When I compile at O0, I get the following:

  4005f1: push   %rbp
  4005f2: mov    %rsp,%rbp
  4005f5: sub    $0x20,%rsp
  4005f9: mov    %edi,-0x14(%rbp)
  4005fc: movq   $0x40054d,-0x8(%rbp)
  400604: mov    -0x14(%rbp),%eax
  400607: cmp    $0x1,%eax
  40060a: je     400613 <calling_cd+0x22>
  40060c: cmp    $0x2,%eax
  40060f: je     40061d <calling_cd+0x2c>
  400611: jmp    400626 <calling_cd+0x35>
  400613: movq   $0x40054d,-0x8(%rbp)
  40061b: jmp    400626 <calling_cd+0x35>
  40061d: movq   $0x40055d,-0x8(%rbp)
  400625: nop
  400626: mov    -0x8(%rbp),%rax
  40062a: callq  *%rax
  40062c: mov    $0x1,%eax
  400631: leaveq
  400632: retq

And, when I compile with O1 and *every* optimization disabled (as I
included in my previous email), I get the following:

  400643: sub    $0x8,%rsp
  400647: mov    $0x40059a,%eax
  40064c: cmp    $0x1,%edi
  40064f: je     400658 <calling_cd+0x15>
  400651: cmp    $0x2,%edi
  400654: je     400662 <calling_cd+0x1f>
  400656: jmp    400667 <calling_cd+0x24>
  400658: mov    $0x40059a,%eax
  40065d: nopl   (%rax)
  400660: jmp    400667 <calling_cd+0x24>
  400662: mov    $0x4005b7,%eax
  400667: callq  *%rax
  400669: mov    $0x1,%eax
  40066e: add    $0x8,%rsp
  400672: retq

The difference that I am interested in figuring out is what
"optimization" causes the local variable cd to be stored in a register
(eax) throughout function execution rather than to the stack
(-0x8(rbp)) for every assignment.

As you mentioned, I can definitely walk through the remaining
optimizations to get to the code that is generated at "full" O1 but
that's not really the behavior that I am trying to decipher.

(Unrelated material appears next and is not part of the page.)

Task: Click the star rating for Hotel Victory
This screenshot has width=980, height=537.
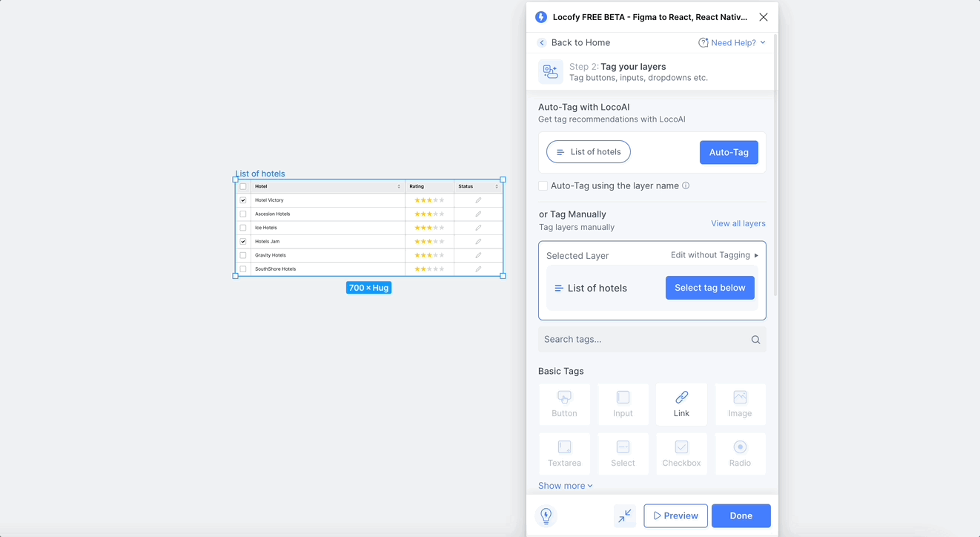Action: point(428,200)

I know that this is probably not a "reasonable" question -- I am not
trying to get some behavior for production, I am more interested in
understanding the compiler/optimizer in a way that I can dig into the
code, if I needed to.

Thanks again for taking the time to correspond. I hope that this is
not a waste of your time.

Have a great afternoon!
Will

>
> If you tell us more about what you're trying to achieve (rather than
> how you're trying to do it) maybe someone can save you some time.